__Exercise prompt__: Search the material below for lines containing the string "will", and copy every one you find.

**** Input material

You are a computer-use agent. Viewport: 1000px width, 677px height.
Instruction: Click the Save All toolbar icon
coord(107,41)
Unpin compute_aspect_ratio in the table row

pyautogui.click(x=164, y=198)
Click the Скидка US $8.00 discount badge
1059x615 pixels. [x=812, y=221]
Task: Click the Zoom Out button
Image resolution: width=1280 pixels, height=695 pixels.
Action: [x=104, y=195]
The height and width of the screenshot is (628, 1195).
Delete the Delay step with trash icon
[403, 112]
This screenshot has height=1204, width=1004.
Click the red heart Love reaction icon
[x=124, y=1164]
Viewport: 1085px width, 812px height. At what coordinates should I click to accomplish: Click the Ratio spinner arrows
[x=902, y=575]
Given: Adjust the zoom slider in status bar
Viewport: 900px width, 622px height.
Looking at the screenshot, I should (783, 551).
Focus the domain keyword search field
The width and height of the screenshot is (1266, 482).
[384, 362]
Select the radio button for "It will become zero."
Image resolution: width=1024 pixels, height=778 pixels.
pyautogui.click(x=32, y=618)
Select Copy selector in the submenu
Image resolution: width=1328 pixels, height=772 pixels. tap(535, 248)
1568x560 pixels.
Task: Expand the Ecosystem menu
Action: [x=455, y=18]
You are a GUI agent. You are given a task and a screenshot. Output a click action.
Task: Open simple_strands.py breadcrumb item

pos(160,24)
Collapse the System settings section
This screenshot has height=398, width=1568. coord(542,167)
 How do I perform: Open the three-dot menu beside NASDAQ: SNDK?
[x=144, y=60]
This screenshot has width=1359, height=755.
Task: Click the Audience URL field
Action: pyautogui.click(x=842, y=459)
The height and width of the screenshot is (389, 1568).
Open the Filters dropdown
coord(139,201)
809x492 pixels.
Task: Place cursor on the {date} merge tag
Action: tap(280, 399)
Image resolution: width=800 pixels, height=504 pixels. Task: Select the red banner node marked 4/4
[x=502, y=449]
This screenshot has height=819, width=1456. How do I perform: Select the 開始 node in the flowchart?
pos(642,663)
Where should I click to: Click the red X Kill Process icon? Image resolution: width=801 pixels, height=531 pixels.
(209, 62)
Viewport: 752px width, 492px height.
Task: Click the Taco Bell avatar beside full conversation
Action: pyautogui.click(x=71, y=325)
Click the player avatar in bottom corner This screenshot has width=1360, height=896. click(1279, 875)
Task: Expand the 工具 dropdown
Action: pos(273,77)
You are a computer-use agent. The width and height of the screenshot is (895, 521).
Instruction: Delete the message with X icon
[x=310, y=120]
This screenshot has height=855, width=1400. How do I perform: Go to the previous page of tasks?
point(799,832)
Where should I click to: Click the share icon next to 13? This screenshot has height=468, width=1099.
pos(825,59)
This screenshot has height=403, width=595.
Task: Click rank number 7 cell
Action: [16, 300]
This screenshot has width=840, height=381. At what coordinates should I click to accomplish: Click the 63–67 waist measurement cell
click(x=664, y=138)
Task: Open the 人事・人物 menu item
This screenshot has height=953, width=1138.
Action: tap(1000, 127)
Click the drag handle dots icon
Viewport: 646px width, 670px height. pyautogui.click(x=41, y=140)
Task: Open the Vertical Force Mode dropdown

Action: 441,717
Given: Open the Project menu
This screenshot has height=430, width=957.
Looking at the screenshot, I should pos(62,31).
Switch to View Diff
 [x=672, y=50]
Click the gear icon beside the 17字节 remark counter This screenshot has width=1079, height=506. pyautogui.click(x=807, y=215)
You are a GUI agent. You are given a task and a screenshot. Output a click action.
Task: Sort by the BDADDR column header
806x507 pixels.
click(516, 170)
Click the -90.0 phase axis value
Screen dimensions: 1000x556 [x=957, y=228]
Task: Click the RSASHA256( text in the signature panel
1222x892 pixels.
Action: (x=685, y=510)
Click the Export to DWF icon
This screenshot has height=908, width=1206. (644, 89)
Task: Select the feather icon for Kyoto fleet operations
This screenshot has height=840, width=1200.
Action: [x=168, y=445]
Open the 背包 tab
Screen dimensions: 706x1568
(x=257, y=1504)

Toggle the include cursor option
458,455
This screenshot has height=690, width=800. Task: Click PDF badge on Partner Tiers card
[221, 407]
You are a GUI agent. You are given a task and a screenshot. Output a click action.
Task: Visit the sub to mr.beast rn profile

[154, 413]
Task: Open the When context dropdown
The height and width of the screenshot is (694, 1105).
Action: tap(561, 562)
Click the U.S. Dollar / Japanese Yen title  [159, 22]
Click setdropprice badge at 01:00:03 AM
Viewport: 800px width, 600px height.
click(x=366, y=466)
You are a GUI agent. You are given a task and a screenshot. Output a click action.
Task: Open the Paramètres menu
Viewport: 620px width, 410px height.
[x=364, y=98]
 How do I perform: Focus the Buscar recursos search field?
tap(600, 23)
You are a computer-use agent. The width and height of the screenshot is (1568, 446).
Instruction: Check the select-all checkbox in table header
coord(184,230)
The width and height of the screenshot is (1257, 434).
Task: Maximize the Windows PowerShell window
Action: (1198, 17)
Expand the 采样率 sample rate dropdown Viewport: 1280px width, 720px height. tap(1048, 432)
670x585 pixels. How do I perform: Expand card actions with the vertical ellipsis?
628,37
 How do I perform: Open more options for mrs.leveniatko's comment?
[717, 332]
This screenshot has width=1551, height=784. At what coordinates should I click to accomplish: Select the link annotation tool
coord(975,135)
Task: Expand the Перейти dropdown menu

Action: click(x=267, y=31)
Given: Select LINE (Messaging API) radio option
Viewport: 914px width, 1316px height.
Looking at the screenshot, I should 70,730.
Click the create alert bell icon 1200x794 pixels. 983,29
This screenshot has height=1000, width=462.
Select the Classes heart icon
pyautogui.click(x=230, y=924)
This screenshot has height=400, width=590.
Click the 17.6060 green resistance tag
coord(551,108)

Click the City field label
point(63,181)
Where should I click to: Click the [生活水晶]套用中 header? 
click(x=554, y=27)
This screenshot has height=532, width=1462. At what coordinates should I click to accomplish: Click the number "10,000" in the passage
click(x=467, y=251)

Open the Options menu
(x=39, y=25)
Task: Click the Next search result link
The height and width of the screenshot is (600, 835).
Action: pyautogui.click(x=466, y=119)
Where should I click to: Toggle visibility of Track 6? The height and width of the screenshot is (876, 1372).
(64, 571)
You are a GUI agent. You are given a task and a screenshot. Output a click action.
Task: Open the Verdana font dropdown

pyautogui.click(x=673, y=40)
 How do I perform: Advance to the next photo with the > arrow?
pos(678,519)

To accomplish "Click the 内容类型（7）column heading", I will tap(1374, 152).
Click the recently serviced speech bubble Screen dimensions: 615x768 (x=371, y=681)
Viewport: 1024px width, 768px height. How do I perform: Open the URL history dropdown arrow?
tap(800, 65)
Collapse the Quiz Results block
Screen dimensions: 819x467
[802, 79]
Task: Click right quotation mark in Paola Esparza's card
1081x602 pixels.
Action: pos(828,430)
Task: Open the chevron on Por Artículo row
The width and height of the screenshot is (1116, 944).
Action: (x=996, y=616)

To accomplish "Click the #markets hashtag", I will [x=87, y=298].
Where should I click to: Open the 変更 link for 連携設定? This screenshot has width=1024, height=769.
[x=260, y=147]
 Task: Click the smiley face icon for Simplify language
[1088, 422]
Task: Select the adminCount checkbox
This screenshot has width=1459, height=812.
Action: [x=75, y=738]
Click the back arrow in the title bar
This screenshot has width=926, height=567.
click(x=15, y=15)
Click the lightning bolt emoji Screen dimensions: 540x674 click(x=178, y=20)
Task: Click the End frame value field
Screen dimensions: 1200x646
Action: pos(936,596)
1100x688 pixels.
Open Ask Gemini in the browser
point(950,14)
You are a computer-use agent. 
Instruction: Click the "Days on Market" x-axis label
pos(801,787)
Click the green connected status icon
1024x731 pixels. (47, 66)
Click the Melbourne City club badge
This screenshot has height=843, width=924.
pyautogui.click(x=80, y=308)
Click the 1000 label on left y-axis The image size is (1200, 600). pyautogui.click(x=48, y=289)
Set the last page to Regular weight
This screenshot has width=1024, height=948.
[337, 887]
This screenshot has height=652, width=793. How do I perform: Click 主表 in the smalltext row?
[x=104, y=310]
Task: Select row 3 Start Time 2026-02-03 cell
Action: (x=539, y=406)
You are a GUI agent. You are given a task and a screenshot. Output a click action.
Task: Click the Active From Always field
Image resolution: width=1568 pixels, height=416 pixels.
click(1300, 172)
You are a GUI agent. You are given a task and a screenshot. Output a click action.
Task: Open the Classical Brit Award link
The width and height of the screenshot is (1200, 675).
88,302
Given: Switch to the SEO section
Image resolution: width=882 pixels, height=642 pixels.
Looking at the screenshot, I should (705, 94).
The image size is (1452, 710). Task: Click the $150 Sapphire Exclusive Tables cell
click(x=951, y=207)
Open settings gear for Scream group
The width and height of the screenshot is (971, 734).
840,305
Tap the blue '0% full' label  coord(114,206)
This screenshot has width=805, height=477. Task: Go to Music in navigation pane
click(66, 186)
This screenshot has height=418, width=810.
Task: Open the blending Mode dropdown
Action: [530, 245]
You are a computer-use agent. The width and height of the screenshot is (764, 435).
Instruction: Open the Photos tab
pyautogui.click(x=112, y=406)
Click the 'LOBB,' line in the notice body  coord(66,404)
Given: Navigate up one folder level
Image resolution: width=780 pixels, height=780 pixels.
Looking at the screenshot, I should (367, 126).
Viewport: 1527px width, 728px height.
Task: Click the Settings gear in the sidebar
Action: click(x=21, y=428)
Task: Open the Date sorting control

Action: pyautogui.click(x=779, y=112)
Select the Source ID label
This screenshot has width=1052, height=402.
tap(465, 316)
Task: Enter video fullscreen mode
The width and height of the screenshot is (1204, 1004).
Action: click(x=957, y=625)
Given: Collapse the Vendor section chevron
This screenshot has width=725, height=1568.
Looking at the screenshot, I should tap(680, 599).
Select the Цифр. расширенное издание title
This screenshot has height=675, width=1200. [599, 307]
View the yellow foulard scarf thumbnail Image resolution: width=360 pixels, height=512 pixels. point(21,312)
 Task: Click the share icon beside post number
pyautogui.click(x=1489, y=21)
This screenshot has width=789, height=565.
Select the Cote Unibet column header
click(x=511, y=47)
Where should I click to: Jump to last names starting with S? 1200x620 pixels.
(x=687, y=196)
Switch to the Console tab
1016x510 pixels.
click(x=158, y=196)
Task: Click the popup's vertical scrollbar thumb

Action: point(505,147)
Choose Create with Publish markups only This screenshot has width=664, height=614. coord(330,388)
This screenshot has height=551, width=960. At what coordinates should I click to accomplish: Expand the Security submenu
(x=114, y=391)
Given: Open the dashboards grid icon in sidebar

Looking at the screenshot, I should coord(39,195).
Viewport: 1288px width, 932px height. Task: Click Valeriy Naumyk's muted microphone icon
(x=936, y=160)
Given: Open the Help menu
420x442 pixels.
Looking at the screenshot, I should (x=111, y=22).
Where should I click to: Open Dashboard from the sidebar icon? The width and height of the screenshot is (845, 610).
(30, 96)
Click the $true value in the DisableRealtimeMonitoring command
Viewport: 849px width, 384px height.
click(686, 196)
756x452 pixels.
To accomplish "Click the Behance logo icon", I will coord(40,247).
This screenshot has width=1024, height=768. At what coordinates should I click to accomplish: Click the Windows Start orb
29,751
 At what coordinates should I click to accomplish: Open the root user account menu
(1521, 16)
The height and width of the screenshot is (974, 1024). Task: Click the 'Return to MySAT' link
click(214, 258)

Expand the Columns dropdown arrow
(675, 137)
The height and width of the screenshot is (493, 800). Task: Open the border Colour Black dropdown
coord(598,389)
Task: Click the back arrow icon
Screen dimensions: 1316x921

********

__Output for this task__:
Select the radio button for "It will become zero."
To accomplish "Click the 内容类型（7）column heading", I will tap(1374, 152).
To accomplish "Click the #markets hashtag", I will [x=87, y=298].
To accomplish "Click the Behance logo icon", I will coord(40,247).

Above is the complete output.